There is a serious point lurking here. Many of the controversial cases of no platforming and de-platforming arise from student societies inviting speakers to university campuses. Sometimes these student societies have purposes that are intimately linked to specific academic disciplines, but oftentimes they do not. Student religious societies or political societies or sports societies, for example, do not serve purposes that are obviously linked to academic disciplines. Why should principles of academic freedom constrain what gets said at the platforms provided by these student societies? Simpson and Srinivasan do allude to this issue in a footnote when comparing no platforming of crank ‘experts’ at research seminars vis-a-vis student societies. Here is what they say, in full:

It is a more complicated case if the Holocaust denier or oil company shill is a credentialed expert in the relevant discipline. If they were invited by their disciplinary peers to address an academic research seminar – say, if the history department unwittingly invited a crank, and then opted not to rescind the invitation – then their no platforming wouldn’t be acceptable under Post’s account. If they were invited to address a student club or the like, then the case for the acceptability of them being no platformed would be stronger, all else being equal. At minimum, it cannot be the case that the status of these speakers as disciplinary experts entails that their academic freedom (or that academic freedom per se) is infringed just because a particular student club has not given them a platform to espouse their views. 
(Simpson and Srinivasan 2018, fn 25)

The phrase ‘all else being equal’ might be doing a lot of work here but my immediate reaction to this is that the case for no platforming at the student society can only be more persuasive if (a) you accept that student societies are bound by the norms of academic freedom and (b) you assume students have much less epistemic authority than academics. Both of these assumptions can be questioned, particularly the first.

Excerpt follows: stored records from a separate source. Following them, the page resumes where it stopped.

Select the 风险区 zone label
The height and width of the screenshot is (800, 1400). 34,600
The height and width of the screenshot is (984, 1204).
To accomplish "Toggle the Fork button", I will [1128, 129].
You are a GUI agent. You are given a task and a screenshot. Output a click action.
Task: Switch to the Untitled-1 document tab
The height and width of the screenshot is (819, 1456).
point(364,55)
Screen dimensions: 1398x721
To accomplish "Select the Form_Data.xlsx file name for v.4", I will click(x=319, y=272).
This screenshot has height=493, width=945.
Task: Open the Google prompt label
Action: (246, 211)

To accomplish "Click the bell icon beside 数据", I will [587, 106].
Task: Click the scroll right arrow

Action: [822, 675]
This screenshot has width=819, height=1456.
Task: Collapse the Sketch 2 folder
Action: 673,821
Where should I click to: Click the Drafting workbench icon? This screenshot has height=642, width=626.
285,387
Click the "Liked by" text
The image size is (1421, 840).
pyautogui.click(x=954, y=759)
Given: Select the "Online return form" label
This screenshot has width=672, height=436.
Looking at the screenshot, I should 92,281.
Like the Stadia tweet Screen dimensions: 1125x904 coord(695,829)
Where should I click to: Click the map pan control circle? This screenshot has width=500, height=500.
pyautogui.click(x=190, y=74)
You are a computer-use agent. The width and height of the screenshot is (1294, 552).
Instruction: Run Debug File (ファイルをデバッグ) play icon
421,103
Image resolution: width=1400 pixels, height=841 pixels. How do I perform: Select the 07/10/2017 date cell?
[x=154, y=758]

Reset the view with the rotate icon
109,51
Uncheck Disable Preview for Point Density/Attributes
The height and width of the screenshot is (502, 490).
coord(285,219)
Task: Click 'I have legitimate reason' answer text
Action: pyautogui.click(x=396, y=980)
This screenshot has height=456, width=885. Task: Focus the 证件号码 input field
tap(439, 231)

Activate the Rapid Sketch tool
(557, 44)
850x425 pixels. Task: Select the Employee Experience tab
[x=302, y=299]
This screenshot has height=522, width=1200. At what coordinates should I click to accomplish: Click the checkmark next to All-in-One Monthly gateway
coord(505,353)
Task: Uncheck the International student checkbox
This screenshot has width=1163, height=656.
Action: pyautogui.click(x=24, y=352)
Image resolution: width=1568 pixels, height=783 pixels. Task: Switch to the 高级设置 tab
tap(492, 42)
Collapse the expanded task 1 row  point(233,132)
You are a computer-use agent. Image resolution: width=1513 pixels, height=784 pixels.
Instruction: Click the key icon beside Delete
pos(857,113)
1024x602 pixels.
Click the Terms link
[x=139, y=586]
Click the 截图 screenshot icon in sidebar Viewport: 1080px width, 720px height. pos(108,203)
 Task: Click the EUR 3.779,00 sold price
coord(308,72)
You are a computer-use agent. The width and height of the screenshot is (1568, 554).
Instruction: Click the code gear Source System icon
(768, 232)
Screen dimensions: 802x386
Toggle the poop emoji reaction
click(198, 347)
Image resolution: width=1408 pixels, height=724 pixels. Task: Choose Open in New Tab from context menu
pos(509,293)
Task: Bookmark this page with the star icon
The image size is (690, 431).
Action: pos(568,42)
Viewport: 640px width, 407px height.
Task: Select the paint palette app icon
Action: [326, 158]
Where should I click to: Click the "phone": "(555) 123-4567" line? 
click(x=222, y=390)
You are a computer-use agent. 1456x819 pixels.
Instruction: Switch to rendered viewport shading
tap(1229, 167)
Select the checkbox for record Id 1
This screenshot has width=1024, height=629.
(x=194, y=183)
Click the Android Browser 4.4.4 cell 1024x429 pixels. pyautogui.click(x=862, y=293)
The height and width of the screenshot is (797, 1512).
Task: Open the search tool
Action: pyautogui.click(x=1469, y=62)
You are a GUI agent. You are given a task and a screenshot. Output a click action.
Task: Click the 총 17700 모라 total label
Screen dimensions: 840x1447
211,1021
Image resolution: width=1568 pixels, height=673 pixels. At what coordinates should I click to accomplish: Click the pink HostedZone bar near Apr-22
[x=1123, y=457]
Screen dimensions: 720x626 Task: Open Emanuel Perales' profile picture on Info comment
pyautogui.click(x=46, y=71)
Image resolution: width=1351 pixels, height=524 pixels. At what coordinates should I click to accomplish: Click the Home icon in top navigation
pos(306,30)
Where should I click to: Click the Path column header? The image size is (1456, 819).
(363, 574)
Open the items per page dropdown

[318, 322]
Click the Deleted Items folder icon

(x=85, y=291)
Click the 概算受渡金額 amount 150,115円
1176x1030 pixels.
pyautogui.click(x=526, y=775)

There could be a separate issue here as to whether certain kinds of student societies should be allowed to exist. Maybe universities shouldn’t allow students to set up groups (with institutional approval) that are inconsistent with academic research and teaching missions. But once they do allow them, I find it hard to accept that they must all abide by the principles of academic freedom. If that is right, then it is difficult to see how speech can be regulated at such societies other than by applying something like the Millian harm principle.


3. Conclusion
To sum up, Simpson and Srinivasan try to use the concept of academic freedom to justify (in principle) some forms of no-platforming. To be precise, they have used Robert Post’s account of academic freedom to argue that academic disciplines serve particular research and teaching missions and are entitled to use certain epistemic standards to regulate speech in a way that serves those missions. While this is an interesting proposal, I think its practical difficulties are more severe than Simpson and Srinivasan seem willing to acknowledge.